**Выбранный отрывок:**
·····
Потерпели кораблекрушение.
Жизнь разводила нас с сестрой постепенно, с возрастом. Она еще 7-летняя писюлька, а мне уже 14 — девчонки пошли, первая любовь… Летом мы всей семьей ездили на дачу в Крым, и однажды к нам присоединились друзья родителей со своей дочкой. Еще в поезде у меня от этого прекрасного создания башню снесло — влюблялся, как и ненавидел, я всегда неистово. И не пытался скрывать своих чувств, все было сразу видно. Девочку звали Настя. По вечерам мы с ней сидели на пляже, слушали радио, и я впервые коряво объяснялся в своих чувствах. Те три недели лета я буду вспоминать всю жизнь. Потом она уехала в Москву, я вернулся в Киев и не понимал: «Как жить без нее?» Мама утешала: «Дурачок, у тебя таких Насть еще будет!..»
А я ничего не хотел слышать: писал безумные письма, от которых она обалдевала. Дождался зимних каникул, сорвался в Москву, встретился с Настей и понял: у меня еще что-то теплится, а у нее уже другая жизнь. И опять я страдал, еще полгода всем рассказывая, что у меня в Москве есть любимая девушка. И в доказательство протягивал ее письма… Чувство такой силы я с тех пор испытал лишь раз — к моей нынешней жене.
У сестры дела сердечные начались, когда я уже учился в институте. Краем уха слышал их с мамой разговоры о том, как Настю достает какой-то парень, влюбленный безответно. Обещал даже побить. Причем не только предмет страсти, но и ее парня, которого у Насти тогда еще не было. К слову, сестра могла бы попросить защиты у старшего брата, но никогда этого не делала.
А я не привык навязывать свои услуги. Если не знать о нашем родстве — ни за что и не догадаешься. Мы с ней разные. Настя в чем-то даже жестче меня, рациональнее и спокойнее. Своими проблемами всегда делилась только с мамой — они подружки. Видимся мы обычно на традиционных воскресных обедах у родителей, в остальном и жизнь, и интересы у нас с сестрой разные. Она глубоко в шоу-бизнесе, мне интереснее кино.
Я никогда не лез в личную жизнь матери: видел, что с отцом они с разных планет. Даже по профессии: мама — художник, папа — водитель. Я был слишком мал, когда они разошлись. С отчимом найти общий язык оказалось проще, чем с родным отцом. Именно от «папы Саши» Стоцкого мы с Настей переняли музыкальный вкус. Дома у нас с детства звучали Луи Армстронг, Элла Фицджеральд, Джо Дассен…
Сестра пела перед зеркалом, изображая то Лайзу Миннелли, то Барбру Стрейзанд… Поэтому ей и близка стилистика бродвейских мюзиклов. Я давно пытаюсь убедить Настю, что ей пошел бы образ русской Pink. Но она упорно исполняет попсу, которую не приемлю я, зато хавает массовый потребитель. Меня же отчим подсадил на «битлов», и я до сих пор нахожусь в плену этих монстров. В старших классах собрал первую рок-группу… Путь к ней лежал через тернии академического занудства музыкальной школы. Поскольку петь я стал, как только научился произносить звуки, в пять лет меня отдали на скрипку — и до десяти лет я ходил по своему шпанистому району с этим хрупким инструментом за спиной. Чтобы не выглядеть ботаником, решил сменить предмет: выбирал по принципу — чтобы не таскать с собой. Между арфой и пианино раздумывал не долго.
·····
**Данные:**
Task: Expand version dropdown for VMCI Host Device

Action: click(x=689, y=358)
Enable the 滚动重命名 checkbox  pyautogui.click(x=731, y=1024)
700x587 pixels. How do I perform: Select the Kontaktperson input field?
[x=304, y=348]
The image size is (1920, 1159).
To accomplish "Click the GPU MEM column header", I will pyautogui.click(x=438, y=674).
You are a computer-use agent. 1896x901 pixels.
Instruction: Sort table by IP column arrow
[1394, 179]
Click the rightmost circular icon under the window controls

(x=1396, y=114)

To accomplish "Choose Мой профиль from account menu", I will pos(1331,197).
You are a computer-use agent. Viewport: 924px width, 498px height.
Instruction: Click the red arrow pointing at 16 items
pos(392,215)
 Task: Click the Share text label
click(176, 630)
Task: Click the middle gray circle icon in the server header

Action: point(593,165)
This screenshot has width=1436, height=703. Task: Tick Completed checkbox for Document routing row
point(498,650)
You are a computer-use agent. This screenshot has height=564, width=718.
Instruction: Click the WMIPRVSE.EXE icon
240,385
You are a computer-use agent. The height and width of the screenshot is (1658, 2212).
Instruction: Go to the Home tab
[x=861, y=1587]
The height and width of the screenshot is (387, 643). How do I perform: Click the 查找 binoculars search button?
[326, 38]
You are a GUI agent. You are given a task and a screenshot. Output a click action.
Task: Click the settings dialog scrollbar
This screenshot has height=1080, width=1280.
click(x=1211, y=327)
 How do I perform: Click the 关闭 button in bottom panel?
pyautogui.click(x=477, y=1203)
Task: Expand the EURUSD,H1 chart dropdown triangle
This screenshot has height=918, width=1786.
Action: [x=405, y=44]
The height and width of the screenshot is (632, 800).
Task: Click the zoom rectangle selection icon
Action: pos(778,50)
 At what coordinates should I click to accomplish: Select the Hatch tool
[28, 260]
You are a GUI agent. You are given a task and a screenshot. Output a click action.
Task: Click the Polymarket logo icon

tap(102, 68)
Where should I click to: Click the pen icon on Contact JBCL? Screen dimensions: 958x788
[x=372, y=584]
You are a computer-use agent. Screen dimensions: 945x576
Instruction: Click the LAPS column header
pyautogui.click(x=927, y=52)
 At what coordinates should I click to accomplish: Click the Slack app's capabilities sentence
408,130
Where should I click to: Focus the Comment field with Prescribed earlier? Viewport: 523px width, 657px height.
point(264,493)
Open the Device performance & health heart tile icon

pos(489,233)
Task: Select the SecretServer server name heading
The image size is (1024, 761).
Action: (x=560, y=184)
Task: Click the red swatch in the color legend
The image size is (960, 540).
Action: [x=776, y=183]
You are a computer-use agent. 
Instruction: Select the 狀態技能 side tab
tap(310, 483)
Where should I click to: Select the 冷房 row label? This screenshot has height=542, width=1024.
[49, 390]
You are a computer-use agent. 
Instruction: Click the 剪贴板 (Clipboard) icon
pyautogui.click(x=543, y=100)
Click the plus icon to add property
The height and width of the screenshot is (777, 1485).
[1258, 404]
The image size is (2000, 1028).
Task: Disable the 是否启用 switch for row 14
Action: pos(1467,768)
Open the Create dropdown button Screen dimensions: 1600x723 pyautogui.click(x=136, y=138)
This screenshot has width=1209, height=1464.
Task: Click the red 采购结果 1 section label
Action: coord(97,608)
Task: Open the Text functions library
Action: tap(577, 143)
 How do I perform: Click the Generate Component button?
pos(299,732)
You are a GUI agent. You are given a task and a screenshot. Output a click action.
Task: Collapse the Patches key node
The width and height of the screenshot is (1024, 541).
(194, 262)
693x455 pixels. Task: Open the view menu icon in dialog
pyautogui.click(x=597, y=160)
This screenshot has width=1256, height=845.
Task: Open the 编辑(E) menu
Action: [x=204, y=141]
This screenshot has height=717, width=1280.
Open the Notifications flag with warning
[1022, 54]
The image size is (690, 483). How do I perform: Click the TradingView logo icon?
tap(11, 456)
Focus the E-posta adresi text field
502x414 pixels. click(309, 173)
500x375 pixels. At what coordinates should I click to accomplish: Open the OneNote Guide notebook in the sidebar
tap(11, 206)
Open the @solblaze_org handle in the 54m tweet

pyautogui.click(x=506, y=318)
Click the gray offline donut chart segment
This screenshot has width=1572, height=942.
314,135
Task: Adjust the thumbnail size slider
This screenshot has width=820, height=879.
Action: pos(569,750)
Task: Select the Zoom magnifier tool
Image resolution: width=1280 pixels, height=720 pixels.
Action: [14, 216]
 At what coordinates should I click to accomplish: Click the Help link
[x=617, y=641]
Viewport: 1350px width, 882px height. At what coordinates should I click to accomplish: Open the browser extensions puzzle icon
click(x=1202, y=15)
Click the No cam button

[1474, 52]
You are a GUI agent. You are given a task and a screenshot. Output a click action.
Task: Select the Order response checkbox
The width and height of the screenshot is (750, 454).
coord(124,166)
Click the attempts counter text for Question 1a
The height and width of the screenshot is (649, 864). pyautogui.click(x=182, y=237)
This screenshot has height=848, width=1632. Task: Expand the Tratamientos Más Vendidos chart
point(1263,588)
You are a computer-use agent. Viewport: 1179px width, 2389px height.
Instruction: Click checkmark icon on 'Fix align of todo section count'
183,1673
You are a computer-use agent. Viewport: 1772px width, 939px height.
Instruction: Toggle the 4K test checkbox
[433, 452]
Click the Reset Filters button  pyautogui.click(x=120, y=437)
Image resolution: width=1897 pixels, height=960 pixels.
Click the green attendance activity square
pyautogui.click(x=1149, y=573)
·····
**Задание:**
Обнови часть отрывка от слов «А я ничего не» до слов «этого не делала.» включительно, поставив «новогодних каникул» вместо «зимних каникул». Данные для работы не понадобятся.

**Ответ:**
А я ничего не хотел слышать: писал безумные письма, от которых она обалдевала. Дождался новогодних каникул, сорвался в Москву, встретился с Настей и понял: у меня еще что-то теплится, а у нее уже другая жизнь. И опять я страдал, еще полгода всем рассказывая, что у меня в Москве есть любимая девушка. И в доказательство протягивал ее письма… Чувство такой силы я с тех пор испытал лишь раз — к моей нынешней жене.
У сестры дела сердечные начались, когда я уже учился в институте. Краем уха слышал их с мамой разговоры о том, как Настю достает какой-то парень, влюбленный безответно. Обещал даже побить. Причем не только предмет страсти, но и ее парня, которого у Насти тогда еще не было. К слову, сестра могла бы попросить защиты у старшего брата, но никогда этого не делала.